Figure de proue, l’Américain John Cage a secoué le monde de la musique en partageant sa vision originale de l’utilisation du hasard et d’une part d’aléatoire dans ses œuvres. Il débute ses expérimentations dès les années 1930 (Imaginary Lanscape n° 1, 1939), mais ce sont surtout ses voyages en Europe dans les années 1950, notamment à Darmstadt, qui contribuent à diffuser sa pensée, ainsi que les happenings musicaux qu’il organise aux États-Unis. Cette volonté de non-contrôle est au fondement de son œuvre, où le hasard et l’indétermination peuvent prendre place dans le principe compositionnel (utilisation de techniques d’écriture reposant sur le Yi-King, art divinatoire chinois, ou de tout autre procédé de choix aléatoire des valeurs musicales : jeu de dés, etc.) ; dans l’interprétation (œuvres aléatoires conduites par les choix des musiciens, partitions graphiques à la libre interprétation, jeux divers, superpositions simultanées de musiques différentes, etc.)  ou enfin dans l’interaction avec le public (naissance du happening musical avec Untitled Event de 1952, suivi par de nombreuses autres performances, comme 4’33’’ la même année, Theater Piece en 1960 ou 4’33’’ n° 2 – 0’00’’ en 1962). Le hasard, pour John Cage, permet de redonner toute sa liberté et sa place à l’interprète – voire au public – face à la dictature du compositeur. Tout processus d’interprétation musicale est déjà soumis au hasard (ambiance de la salle, bruits extérieurs, jeu des interprètes…). Cage dit ne faire qu’accentuer le phénomène.

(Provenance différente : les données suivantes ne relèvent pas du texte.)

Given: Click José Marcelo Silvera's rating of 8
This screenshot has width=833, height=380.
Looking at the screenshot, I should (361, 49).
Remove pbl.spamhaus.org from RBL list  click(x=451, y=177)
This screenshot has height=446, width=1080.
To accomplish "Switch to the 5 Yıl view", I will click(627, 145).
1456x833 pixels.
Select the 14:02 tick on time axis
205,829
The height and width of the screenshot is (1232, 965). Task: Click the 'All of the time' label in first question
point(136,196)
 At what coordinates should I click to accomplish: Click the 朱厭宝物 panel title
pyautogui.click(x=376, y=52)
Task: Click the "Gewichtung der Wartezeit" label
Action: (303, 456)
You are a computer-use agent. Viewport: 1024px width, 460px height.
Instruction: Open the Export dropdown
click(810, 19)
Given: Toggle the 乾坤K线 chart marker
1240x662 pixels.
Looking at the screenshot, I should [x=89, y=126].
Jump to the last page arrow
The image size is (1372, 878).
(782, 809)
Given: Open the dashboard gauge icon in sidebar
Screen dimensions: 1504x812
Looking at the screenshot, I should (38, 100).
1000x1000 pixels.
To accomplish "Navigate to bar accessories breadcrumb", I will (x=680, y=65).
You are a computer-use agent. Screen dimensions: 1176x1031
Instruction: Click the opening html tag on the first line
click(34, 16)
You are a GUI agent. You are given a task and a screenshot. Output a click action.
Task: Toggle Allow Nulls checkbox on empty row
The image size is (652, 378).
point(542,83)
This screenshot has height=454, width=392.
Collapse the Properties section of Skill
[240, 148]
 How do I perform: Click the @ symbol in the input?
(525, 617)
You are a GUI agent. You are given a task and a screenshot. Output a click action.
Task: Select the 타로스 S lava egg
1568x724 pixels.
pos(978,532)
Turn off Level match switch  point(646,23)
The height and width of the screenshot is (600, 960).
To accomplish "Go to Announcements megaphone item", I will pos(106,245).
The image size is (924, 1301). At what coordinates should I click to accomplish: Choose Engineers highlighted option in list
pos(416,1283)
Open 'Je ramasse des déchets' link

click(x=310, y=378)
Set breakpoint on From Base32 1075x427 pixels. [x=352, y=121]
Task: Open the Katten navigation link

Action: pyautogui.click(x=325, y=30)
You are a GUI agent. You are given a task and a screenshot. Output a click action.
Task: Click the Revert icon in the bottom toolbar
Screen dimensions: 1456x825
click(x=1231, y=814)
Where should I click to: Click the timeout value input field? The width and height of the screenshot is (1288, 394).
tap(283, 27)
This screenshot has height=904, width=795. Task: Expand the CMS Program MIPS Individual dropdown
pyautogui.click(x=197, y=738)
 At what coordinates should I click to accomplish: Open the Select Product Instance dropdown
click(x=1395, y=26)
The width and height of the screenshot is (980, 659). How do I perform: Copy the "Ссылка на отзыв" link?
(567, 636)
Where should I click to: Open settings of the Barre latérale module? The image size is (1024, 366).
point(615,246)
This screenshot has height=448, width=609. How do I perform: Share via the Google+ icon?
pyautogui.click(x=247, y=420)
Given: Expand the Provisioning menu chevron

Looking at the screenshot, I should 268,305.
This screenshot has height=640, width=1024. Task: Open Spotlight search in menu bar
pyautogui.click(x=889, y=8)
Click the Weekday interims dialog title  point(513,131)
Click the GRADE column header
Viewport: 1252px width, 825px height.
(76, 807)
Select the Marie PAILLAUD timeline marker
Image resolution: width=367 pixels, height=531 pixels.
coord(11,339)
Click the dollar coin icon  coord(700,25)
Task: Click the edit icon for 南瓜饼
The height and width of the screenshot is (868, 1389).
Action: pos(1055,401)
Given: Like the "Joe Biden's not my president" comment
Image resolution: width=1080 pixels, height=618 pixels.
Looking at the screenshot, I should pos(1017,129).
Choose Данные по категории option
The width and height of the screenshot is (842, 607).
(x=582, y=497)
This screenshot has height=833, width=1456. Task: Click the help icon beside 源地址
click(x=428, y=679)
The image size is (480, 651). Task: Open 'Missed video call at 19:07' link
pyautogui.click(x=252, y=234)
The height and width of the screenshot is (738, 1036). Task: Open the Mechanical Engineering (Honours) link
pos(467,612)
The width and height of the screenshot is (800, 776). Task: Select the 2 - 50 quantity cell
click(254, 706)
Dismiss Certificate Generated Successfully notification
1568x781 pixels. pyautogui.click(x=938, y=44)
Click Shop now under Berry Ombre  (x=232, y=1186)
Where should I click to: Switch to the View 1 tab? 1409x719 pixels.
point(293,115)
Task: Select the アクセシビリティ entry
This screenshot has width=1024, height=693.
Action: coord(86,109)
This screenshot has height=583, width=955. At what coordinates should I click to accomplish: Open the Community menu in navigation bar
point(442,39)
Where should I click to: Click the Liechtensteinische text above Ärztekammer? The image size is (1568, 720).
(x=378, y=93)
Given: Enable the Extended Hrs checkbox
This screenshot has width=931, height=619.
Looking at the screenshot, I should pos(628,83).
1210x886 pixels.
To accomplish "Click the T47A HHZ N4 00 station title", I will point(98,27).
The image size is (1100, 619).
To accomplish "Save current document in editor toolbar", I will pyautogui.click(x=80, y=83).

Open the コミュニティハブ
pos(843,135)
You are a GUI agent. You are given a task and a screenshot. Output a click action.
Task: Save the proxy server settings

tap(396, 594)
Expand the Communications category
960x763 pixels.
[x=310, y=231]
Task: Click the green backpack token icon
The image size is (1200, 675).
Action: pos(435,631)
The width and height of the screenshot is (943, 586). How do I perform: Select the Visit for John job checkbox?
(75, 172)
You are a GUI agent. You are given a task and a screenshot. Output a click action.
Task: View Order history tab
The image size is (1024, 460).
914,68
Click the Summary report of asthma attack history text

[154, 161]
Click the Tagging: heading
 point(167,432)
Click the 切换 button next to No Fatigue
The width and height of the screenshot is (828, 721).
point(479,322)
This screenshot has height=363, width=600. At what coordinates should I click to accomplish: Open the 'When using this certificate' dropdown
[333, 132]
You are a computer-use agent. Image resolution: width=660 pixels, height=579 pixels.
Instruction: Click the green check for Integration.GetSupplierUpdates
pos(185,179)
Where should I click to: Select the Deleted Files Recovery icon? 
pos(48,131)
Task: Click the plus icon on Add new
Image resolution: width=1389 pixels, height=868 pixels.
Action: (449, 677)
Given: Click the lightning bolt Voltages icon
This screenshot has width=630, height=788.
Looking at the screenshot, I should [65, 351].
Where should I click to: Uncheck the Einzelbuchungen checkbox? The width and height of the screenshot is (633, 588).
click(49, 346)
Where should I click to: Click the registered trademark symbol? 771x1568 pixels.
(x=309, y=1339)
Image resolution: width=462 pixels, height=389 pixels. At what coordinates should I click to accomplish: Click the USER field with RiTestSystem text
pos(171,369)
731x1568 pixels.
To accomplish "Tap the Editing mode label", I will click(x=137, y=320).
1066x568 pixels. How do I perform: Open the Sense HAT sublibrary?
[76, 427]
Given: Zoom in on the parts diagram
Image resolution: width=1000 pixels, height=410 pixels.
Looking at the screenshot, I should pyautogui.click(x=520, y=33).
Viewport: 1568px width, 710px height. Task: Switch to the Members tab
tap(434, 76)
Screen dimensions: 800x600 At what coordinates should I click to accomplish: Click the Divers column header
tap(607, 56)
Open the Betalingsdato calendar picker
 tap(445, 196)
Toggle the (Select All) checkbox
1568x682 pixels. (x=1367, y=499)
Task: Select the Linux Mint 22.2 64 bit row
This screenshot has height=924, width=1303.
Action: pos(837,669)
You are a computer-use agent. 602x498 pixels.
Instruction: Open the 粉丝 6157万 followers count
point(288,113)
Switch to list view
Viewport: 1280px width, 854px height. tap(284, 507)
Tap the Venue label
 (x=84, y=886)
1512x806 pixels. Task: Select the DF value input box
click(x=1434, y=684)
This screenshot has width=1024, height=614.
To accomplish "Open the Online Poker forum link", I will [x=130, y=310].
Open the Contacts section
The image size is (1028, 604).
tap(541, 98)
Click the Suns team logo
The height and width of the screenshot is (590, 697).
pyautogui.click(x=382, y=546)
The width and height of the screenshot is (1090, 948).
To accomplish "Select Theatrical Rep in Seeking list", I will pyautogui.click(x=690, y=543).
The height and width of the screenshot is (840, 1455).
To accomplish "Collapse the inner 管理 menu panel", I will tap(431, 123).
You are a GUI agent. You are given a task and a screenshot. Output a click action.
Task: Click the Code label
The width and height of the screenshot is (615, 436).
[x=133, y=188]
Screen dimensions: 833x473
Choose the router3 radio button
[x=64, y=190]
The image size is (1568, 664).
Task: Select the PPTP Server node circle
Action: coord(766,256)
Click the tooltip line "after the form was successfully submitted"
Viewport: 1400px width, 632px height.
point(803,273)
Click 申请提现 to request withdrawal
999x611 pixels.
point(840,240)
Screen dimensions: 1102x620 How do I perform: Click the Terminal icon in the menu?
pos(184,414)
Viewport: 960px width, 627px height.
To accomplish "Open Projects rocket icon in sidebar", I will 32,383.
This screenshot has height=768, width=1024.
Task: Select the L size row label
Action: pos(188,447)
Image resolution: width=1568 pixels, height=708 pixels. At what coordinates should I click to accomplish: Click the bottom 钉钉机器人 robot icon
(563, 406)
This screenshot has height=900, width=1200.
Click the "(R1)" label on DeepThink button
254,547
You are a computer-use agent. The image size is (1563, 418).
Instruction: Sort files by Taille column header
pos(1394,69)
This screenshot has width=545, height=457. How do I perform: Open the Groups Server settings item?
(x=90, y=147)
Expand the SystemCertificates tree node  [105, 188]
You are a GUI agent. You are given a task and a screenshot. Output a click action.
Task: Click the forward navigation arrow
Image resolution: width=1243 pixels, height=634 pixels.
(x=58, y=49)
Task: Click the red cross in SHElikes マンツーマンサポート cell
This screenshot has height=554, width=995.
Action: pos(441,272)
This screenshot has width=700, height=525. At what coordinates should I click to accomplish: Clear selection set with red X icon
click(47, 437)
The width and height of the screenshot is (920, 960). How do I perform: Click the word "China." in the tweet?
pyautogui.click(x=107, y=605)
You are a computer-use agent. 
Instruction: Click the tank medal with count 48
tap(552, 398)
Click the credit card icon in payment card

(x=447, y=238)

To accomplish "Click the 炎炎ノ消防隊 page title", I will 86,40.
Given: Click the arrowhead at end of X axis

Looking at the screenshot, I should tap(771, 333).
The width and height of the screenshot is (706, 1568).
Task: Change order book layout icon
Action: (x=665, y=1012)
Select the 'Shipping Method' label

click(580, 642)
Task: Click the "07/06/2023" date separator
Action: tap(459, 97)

4’33 (1952) comporte bien une partition, écrite en trois mouvements, qui consistent en un « Tacet » soigneusement minuté (« Se taire »). Cage invite les auditeurs à écouter leur environnement, et à se questionner sur ce que peut être la musique. « Tout est musique » selon lui, l’auditeur est invité à en prendre conscience avec cette œuvre. Cage suscite des situations où la musique peut surgir et être entendue

La littérature aussi emprunte les chemins du hasard, notamment avec la technique du cut-up initiée par Brion Gysin et William S. Burroughs. Umberto Eco théorise cette tendance avec l’essai publié en 1962, L’Œuvre ouverte : « L’œuvre ouverte devient une métaphore épistémologique. […] L’auteur offre à l’interprète une œuvre à achever. » On abandonne alors l’idée de l’artiste-créateur démiurge omnipotent, seul maître du sens de son œuvre face à une humanité en attente dont il se fait le sauveur, vision romantique s’il en est. En conséquence à de nombreux changements artistiques depuis le début du XXe siècle, l’interprète aussi bien que l’auditeur sont invités à participer à l’œuvre. On affirme alors que le sens d’une œuvre n’est jamais donné ni arrêté définitivement : il évolue constamment, il se construit en temps réel.

Postérité de Cage

Peu de compositeurs ont pu rester indifférents aux propositions de Cage. Autour de lui, beaucoup adoptent les partitions graphiques, qui laissent une part considérable de création à l’interprète : Earle Brown, David Tudor, Christian Wolff, Morton Feldman. On parle de l’« École de New York » (qui se mêle à la danse et aux arts plastiques). L’influence de Cage se fait ressentir jusque dans certaines œuvres de Pierre Boulez, pourtant attaché au contrôle absolu par l’écriture (Pli selon pli, 1957-1962, Domaines, 1968), qui laissent une part de décision libre aux interprètes (limitée). Beaucoup de compositeurs continuent dans la voie des partitions graphique, du happening et des performances dans les années soixante, cette décennie qui ose tout : en premier lieu Fluxus, mouvance dont l’aventure dure une vingtaine d’années, initiée en 1960 par George Maciunas avec entre autres Yoko Ono, Nam June Paik, La Monte Young, Joseph Beuys, Charlotte Moorman, Robert Filliou, George Brecht, Dick Higgins, Henry Flynt et le peintre Ben (Ben Vautier). Pour donner un aperçu de la liberté qui y règne, pour les interprètes comme pour le public, voici quelques exemples de Compositions de La Monte Young, happenings/performances donnés dans le loft de Yoko Ono en 1960 :

« Composition n° 1 pour piano – pour David Tudor : Apporter sur scène une balle de foin et un seau d’eau, pour que le piano puisse manger et boire. L’exécutant a le choix entre nourrir lui-même le piano ou le laisser se nourrir tout seul. Dans le premier cas, l’exécution est terminée une fois que le piano a été nourri. Dans le second, elle est terminée après que le piano se soit nourri ou ait refusé de le faire. »
« Composition 1960 n° 5 : Lâchez un papillon (ou n’importe quel nombre de papillons) dans la salle de concert. Lorsque la composition est terminée, prenez soin de laisser le papillon s’envoler dehors. La composition peut être de n’importe quelle durée mais si l’on dispose d’un temps illimité, les portes et les fenêtres peuvent être ouvertes avant que le papillon ne soit lâché et la composition peut être considérée comme terminée lorsque le papillon s’envole dehors. »
« Composition 1960 n° 10 – pour Bob Morris : Tracez une ligne droite et suivez-la. »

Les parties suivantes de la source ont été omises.